▶ [Exercise]:
Could you retype all of the data below exactly as given?

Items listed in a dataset
● ● ●

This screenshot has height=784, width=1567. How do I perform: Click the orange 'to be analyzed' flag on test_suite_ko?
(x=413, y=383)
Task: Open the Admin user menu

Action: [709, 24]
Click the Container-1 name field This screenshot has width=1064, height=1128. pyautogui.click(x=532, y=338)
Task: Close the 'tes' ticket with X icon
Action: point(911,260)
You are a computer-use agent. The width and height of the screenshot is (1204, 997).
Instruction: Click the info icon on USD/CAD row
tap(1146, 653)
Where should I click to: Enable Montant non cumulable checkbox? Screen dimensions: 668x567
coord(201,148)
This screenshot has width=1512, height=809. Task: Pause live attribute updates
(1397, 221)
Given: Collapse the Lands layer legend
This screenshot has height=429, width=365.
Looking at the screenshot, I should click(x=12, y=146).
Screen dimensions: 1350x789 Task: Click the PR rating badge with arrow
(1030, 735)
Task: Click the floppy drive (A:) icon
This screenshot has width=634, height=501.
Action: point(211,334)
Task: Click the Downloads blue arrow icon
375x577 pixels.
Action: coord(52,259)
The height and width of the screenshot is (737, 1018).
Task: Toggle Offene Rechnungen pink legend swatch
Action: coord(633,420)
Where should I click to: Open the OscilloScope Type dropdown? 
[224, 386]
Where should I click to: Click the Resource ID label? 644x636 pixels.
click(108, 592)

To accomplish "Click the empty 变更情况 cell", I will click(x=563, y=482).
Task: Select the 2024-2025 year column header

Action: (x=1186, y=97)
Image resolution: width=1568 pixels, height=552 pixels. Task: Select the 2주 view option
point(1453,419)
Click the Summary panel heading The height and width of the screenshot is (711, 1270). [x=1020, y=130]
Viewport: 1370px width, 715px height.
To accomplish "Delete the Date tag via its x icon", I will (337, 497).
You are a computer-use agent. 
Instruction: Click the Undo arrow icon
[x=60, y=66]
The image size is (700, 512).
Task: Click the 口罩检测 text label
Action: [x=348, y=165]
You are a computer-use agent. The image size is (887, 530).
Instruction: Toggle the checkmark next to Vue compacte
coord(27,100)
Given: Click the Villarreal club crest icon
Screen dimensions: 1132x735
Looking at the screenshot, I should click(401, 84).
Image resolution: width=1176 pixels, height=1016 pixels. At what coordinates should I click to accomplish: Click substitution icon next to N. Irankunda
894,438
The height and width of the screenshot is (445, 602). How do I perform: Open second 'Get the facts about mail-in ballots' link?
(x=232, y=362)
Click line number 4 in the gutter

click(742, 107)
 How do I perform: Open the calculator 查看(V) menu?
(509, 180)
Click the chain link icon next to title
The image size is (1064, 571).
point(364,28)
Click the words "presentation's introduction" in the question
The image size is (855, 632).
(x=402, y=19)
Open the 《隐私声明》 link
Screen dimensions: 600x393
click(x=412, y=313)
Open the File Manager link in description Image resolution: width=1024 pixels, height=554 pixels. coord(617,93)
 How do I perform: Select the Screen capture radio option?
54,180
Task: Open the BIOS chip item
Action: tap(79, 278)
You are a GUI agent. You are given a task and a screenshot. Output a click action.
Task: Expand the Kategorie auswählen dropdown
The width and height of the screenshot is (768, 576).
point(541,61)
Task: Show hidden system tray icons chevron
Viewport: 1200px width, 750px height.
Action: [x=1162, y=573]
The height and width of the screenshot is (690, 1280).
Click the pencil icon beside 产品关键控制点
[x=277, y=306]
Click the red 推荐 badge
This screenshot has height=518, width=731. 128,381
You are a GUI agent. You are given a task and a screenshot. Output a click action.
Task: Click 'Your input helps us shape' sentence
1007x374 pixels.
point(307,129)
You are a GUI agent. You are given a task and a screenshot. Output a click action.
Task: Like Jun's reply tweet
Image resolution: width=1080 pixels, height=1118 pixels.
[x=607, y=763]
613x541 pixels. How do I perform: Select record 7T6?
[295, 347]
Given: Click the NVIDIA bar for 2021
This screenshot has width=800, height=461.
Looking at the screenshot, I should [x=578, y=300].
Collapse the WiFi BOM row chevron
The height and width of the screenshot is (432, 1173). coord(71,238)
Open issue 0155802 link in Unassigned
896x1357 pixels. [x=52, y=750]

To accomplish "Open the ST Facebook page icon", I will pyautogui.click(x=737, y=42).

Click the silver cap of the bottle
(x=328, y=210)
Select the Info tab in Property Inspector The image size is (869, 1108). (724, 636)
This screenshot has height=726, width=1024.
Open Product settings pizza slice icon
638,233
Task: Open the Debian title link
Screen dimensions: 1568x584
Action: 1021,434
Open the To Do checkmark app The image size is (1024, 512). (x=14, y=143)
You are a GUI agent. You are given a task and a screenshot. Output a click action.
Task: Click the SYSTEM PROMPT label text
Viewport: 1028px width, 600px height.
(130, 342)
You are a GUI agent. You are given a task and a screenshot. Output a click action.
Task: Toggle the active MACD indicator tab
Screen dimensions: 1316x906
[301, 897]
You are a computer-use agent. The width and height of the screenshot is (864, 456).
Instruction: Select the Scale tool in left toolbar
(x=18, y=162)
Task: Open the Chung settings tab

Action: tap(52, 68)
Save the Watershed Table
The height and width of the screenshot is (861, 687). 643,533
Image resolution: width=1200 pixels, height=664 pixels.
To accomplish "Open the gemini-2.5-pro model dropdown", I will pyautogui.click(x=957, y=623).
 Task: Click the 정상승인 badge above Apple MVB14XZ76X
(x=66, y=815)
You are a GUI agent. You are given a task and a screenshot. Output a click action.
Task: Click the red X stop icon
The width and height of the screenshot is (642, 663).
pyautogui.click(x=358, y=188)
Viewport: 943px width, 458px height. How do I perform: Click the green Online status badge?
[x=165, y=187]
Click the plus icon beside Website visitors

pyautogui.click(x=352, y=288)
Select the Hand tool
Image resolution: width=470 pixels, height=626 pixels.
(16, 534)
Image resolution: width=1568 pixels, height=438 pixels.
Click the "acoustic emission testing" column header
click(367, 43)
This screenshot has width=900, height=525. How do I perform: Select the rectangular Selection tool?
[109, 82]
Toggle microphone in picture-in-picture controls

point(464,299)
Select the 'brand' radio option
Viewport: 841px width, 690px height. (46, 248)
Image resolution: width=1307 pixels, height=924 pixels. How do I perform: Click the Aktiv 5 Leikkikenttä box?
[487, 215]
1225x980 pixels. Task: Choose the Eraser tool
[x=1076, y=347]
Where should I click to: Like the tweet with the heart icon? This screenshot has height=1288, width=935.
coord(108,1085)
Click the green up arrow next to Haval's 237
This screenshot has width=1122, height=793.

● ● ●

▶ [Response for this exercise]:
This screenshot has height=784, width=1567. How do I perform: Click the orange 'to be analyzed' flag on test_suite_ko?
(x=413, y=383)
Task: Open the Admin user menu

Action: [709, 24]
Click the Container-1 name field This screenshot has width=1064, height=1128. pyautogui.click(x=532, y=338)
Task: Close the 'tes' ticket with X icon
Action: point(911,260)
You are a computer-use agent. The width and height of the screenshot is (1204, 997).
Instruction: Click the info icon on USD/CAD row
tap(1146, 653)
Where should I click to: Enable Montant non cumulable checkbox? Screen dimensions: 668x567
coord(201,148)
This screenshot has width=1512, height=809. Task: Pause live attribute updates
(1397, 221)
Given: Collapse the Lands layer legend
This screenshot has height=429, width=365.
Looking at the screenshot, I should click(x=12, y=146).
Screen dimensions: 1350x789 Task: Click the PR rating badge with arrow
(1030, 735)
Task: Click the floppy drive (A:) icon
This screenshot has width=634, height=501.
Action: point(211,334)
Task: Click the Downloads blue arrow icon
375x577 pixels.
Action: coord(52,259)
The height and width of the screenshot is (737, 1018).
Task: Toggle Offene Rechnungen pink legend swatch
Action: coord(633,420)
Where should I click to: Open the OscilloScope Type dropdown? 
[224, 386]
Where should I click to: Click the Resource ID label? 644x636 pixels.
click(108, 592)

To accomplish "Click the empty 变更情况 cell", I will click(x=563, y=482).
Task: Select the 2024-2025 year column header

Action: (x=1186, y=97)
Image resolution: width=1568 pixels, height=552 pixels. Task: Select the 2주 view option
point(1453,419)
Click the Summary panel heading The height and width of the screenshot is (711, 1270). [x=1020, y=130]
Viewport: 1370px width, 715px height.
To accomplish "Delete the Date tag via its x icon", I will (337, 497).
You are a computer-use agent. 
Instruction: Click the Undo arrow icon
[x=60, y=66]
The image size is (700, 512).
Task: Click the 口罩检测 text label
Action: [x=348, y=165]
You are a computer-use agent. The image size is (887, 530).
Instruction: Toggle the checkmark next to Vue compacte
coord(27,100)
Given: Click the Villarreal club crest icon
Screen dimensions: 1132x735
Looking at the screenshot, I should click(401, 84).
Image resolution: width=1176 pixels, height=1016 pixels. At what coordinates should I click to accomplish: Click substitution icon next to N. Irankunda
894,438
The height and width of the screenshot is (445, 602). How do I perform: Open second 'Get the facts about mail-in ballots' link?
(x=232, y=362)
Click line number 4 in the gutter

click(742, 107)
 How do I perform: Open the calculator 查看(V) menu?
(509, 180)
Click the chain link icon next to title
The image size is (1064, 571).
point(364,28)
Click the words "presentation's introduction" in the question
The image size is (855, 632).
(x=402, y=19)
Open the 《隐私声明》 link
Screen dimensions: 600x393
click(x=412, y=313)
Open the File Manager link in description Image resolution: width=1024 pixels, height=554 pixels. coord(617,93)
 How do I perform: Select the Screen capture radio option?
54,180
Task: Open the BIOS chip item
Action: tap(79, 278)
You are a GUI agent. You are given a task and a screenshot. Output a click action.
Task: Expand the Kategorie auswählen dropdown
The width and height of the screenshot is (768, 576).
point(541,61)
Task: Show hidden system tray icons chevron
Viewport: 1200px width, 750px height.
Action: [x=1162, y=573]
The height and width of the screenshot is (690, 1280).
Click the pencil icon beside 产品关键控制点
[x=277, y=306]
Click the red 推荐 badge
This screenshot has height=518, width=731. 128,381
You are a GUI agent. You are given a task and a screenshot. Output a click action.
Task: Click 'Your input helps us shape' sentence
1007x374 pixels.
point(307,129)
You are a GUI agent. You are given a task and a screenshot. Output a click action.
Task: Like Jun's reply tweet
Image resolution: width=1080 pixels, height=1118 pixels.
[x=607, y=763]
613x541 pixels. How do I perform: Select record 7T6?
[295, 347]
Given: Click the NVIDIA bar for 2021
This screenshot has width=800, height=461.
Looking at the screenshot, I should [x=578, y=300].
Collapse the WiFi BOM row chevron
The height and width of the screenshot is (432, 1173). coord(71,238)
Open issue 0155802 link in Unassigned
896x1357 pixels. [x=52, y=750]

To accomplish "Open the ST Facebook page icon", I will pyautogui.click(x=737, y=42).

Click the silver cap of the bottle
(x=328, y=210)
Select the Info tab in Property Inspector The image size is (869, 1108). (724, 636)
This screenshot has height=726, width=1024.
Open Product settings pizza slice icon
638,233
Task: Open the Debian title link
Screen dimensions: 1568x584
Action: 1021,434
Open the To Do checkmark app The image size is (1024, 512). (x=14, y=143)
You are a GUI agent. You are given a task and a screenshot. Output a click action.
Task: Click the SYSTEM PROMPT label text
Viewport: 1028px width, 600px height.
(130, 342)
You are a GUI agent. You are given a task and a screenshot. Output a click action.
Task: Toggle the active MACD indicator tab
Screen dimensions: 1316x906
[301, 897]
You are a computer-use agent. The width and height of the screenshot is (864, 456).
Instruction: Select the Scale tool in left toolbar
(x=18, y=162)
Task: Open the Chung settings tab

Action: tap(52, 68)
Save the Watershed Table
The height and width of the screenshot is (861, 687). 643,533
Image resolution: width=1200 pixels, height=664 pixels.
To accomplish "Open the gemini-2.5-pro model dropdown", I will pyautogui.click(x=957, y=623).
 Task: Click the 정상승인 badge above Apple MVB14XZ76X
(x=66, y=815)
You are a GUI agent. You are given a task and a screenshot. Output a click action.
Task: Click the red X stop icon
The width and height of the screenshot is (642, 663).
pyautogui.click(x=358, y=188)
Viewport: 943px width, 458px height. How do I perform: Click the green Online status badge?
[x=165, y=187]
Click the plus icon beside Website visitors

pyautogui.click(x=352, y=288)
Select the Hand tool
Image resolution: width=470 pixels, height=626 pixels.
(16, 534)
Image resolution: width=1568 pixels, height=438 pixels.
Click the "acoustic emission testing" column header
click(367, 43)
This screenshot has width=900, height=525. How do I perform: Select the rectangular Selection tool?
[109, 82]
Toggle microphone in picture-in-picture controls

point(464,299)
Select the 'brand' radio option
Viewport: 841px width, 690px height. (46, 248)
Image resolution: width=1307 pixels, height=924 pixels. How do I perform: Click the Aktiv 5 Leikkikenttä box?
[487, 215]
1225x980 pixels. Task: Choose the Eraser tool
[x=1076, y=347]
Where should I click to: Like the tweet with the heart icon? This screenshot has height=1288, width=935.
coord(108,1085)
Click the green up arrow next to Haval's 237
This screenshot has width=1122, height=793.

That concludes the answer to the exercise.